Data for this lesson comes from two different sources: data of historical temperature in the city of Oxford comes from the National Centers for Environmental Information and historical data regarding total carbon emissions comes from the US Carbon Dioxide Information Analysis Center. Temperatures are given in degree Celsius and carbon emissions in million metric tons of C.




Coding the Past: Linear Regression in R

1. Preparing the data and performing an inner_join in R

First, we will use the data prepared for the lesson ‘How to show historical weather data with ggplot2 customized plots’. Please, download it here


Second, the carbon emissions data will be loaded. We will only load the year and the value regarding the total carbon emissions from fossil fuel consumption and cement production (in million metric tons of C).


Data will be loaded with read.csv. The selection of rows and columns is made by index using the following syntax: df[rows to include, columns to include]. In the code bellow we chose to keep all rows except for the first, because it contains the source of the data. Additionally, only columns 1 and 2 are kept. Column names are changed to be the same as in the temperatures dataframe. Since both variables were loaded as factors, we convert them first to characters and then to integers. Note that converting a factor directly to integer would distort the values.


content_copy Copy

temperatures <- load("temperatures.RData")

carbon <- read.csv("carbon.csv")[2:265, 1:2]

names(carbon) <- c("DATE", "TOT_EMISSIONS")

carbon$DATE <- as.integer(as.character(carbon$DATE))

carbon$TOT_EMISSIONS <- as.integer(as.character(carbon$TOT_EMISSIONS ))


The last step of data preparation is to join the two dataframes. Since they cover different periods, R dplyr inner_join() will be used to keep only observations contained in both dataframes. See how inner_join() works in the figure below:


dplyr inner_join



content_copy Copy

df <- inner_join(temperatures, carbon, by = "DATE")


If you prefer to skip this step, download the prepared data here (.RData format)




2. Correlation between carbon emissions and temperatures with R cortest

Correlation measures how much two variables change together. In our case, we would like to know if increases in carbon emissions are associated with increases in temperature. One method to assess linear correlation is the Pearson correlation. It ranges from 1 to -1, where 1 means perfect positive correlation, 0 means no correlation at all and -1 means perfect negative correlation.

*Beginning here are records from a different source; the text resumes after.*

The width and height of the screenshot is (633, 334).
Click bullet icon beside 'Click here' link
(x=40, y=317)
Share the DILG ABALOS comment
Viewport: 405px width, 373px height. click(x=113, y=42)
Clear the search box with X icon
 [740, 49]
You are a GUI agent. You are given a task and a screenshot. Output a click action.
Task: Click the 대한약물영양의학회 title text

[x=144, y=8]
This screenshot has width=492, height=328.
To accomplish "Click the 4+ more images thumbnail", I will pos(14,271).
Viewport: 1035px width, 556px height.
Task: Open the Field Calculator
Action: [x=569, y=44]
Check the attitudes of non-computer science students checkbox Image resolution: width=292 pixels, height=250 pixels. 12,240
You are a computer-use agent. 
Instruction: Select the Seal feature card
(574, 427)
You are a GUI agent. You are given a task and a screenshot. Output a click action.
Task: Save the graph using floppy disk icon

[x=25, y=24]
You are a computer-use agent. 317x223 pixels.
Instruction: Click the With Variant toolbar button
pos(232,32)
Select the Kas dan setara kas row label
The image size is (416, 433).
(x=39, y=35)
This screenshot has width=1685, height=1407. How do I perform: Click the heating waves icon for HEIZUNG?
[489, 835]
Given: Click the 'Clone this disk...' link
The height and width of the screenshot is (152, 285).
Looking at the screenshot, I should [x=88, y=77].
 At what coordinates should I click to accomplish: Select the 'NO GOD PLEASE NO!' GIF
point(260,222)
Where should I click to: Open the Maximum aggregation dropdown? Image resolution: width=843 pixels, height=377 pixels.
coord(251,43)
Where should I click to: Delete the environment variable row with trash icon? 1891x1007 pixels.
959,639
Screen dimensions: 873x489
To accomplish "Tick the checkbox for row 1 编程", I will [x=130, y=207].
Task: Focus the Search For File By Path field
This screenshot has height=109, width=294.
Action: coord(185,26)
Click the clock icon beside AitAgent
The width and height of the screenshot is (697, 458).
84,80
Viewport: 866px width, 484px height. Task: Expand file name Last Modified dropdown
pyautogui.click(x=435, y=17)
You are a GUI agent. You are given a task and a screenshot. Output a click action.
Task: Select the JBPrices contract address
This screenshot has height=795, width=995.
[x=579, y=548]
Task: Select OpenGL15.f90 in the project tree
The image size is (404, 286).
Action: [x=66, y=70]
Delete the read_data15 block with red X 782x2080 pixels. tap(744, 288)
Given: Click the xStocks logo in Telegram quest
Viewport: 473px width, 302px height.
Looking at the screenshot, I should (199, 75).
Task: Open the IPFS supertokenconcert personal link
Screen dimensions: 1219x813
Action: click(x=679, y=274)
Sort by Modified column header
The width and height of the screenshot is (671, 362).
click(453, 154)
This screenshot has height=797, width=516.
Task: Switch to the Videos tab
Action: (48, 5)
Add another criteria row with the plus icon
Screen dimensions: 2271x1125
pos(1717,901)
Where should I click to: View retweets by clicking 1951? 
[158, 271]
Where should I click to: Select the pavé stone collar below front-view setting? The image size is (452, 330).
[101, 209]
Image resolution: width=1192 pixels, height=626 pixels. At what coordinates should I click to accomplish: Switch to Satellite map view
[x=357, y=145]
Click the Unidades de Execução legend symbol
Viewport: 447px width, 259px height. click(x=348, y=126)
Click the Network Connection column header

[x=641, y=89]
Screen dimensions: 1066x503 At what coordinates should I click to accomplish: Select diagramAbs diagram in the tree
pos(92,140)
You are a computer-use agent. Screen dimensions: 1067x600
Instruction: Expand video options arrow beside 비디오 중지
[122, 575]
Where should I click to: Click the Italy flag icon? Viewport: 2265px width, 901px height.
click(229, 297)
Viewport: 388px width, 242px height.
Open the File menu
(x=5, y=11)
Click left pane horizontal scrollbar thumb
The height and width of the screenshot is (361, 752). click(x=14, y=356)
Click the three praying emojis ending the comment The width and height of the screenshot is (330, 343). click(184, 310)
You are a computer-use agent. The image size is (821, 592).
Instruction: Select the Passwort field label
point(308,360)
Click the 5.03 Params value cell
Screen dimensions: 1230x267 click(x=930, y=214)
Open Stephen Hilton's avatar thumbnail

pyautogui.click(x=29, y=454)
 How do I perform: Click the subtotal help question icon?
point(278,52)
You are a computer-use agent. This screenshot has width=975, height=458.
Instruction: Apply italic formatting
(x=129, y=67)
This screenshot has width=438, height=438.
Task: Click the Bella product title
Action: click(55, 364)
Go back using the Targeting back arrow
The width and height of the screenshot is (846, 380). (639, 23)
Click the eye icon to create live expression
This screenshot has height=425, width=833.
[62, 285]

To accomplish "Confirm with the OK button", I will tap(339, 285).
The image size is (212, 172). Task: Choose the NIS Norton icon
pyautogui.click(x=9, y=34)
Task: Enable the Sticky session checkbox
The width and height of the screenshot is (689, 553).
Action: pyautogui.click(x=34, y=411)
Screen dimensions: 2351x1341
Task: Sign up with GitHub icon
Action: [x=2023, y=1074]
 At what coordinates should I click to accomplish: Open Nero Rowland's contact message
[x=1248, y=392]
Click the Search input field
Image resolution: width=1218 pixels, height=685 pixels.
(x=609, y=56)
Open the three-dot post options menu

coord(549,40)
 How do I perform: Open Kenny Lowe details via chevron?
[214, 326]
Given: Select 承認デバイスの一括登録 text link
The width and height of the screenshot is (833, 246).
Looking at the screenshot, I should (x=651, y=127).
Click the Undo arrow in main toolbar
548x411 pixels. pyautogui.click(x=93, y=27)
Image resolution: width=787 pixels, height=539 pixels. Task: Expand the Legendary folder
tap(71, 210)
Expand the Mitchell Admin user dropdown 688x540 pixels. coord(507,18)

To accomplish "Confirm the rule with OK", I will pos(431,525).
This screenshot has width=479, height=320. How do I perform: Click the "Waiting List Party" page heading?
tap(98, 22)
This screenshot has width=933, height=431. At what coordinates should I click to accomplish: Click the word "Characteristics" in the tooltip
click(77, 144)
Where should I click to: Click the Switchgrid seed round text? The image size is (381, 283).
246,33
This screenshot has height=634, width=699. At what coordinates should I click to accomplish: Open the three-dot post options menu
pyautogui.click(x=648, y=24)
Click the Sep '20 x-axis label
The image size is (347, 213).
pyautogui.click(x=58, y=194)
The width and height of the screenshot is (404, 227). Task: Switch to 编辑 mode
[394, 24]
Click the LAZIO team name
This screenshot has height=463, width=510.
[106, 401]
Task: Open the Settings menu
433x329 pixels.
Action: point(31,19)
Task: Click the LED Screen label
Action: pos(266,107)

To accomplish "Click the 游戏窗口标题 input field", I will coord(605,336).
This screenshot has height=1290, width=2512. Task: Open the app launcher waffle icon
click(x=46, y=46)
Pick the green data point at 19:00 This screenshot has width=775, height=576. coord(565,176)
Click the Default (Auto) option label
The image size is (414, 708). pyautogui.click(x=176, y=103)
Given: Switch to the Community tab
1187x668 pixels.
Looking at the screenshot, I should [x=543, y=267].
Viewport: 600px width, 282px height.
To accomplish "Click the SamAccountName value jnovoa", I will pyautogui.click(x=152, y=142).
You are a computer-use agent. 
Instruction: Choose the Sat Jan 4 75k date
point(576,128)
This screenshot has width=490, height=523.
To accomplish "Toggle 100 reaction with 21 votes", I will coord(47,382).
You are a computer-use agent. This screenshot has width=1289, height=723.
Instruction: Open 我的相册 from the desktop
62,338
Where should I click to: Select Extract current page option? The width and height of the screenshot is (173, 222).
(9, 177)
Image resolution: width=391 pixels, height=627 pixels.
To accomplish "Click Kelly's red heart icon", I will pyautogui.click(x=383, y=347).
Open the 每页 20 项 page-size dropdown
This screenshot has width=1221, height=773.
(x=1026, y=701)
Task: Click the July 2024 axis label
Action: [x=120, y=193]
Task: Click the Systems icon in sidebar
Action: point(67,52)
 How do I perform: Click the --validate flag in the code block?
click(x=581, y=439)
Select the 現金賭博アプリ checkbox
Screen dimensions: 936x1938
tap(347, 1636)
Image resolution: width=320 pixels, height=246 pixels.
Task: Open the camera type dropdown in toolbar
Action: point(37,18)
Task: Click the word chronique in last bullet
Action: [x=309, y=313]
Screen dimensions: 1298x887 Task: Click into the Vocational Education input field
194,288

In R, we can use the function cor.test() to estimate correlation with the argument method set to “pearson”. This function returns the correlation and a p-value. The p-value tells us if we can reject the hypothesis that the correlation between carbon emissions and temperature is zero.


content_copy Copy

cor.test(df$TAVG, df$TOT_EMISSIONS, method = "pearson")


If you run the code above, you will see that there is a moderate linear correlation of 0.57 between temperature and carbon emissions in our sample. This means that when emissions increase, so does temperature. Moreover, this value is statistically different from zero, since the p-value is a lot lower than 0.05 (with a 95% confidence interval). So, there is a correlation between the two variables!


tips_and_updates  
The p-value, in the context of this example, is the probability that we would find a correlation estimate of at least 0.57 under the hypothesis that there is no correlation between temperatures and carbon emissions (null hypothesis). If this probability is very low, then the null hypothesis is not likely to be true, because it is not compatible with data we observed in reality. In this case we reject the null and accept the hypothesis that the correlation is not zero. Confusing? Try reading a little more about it here.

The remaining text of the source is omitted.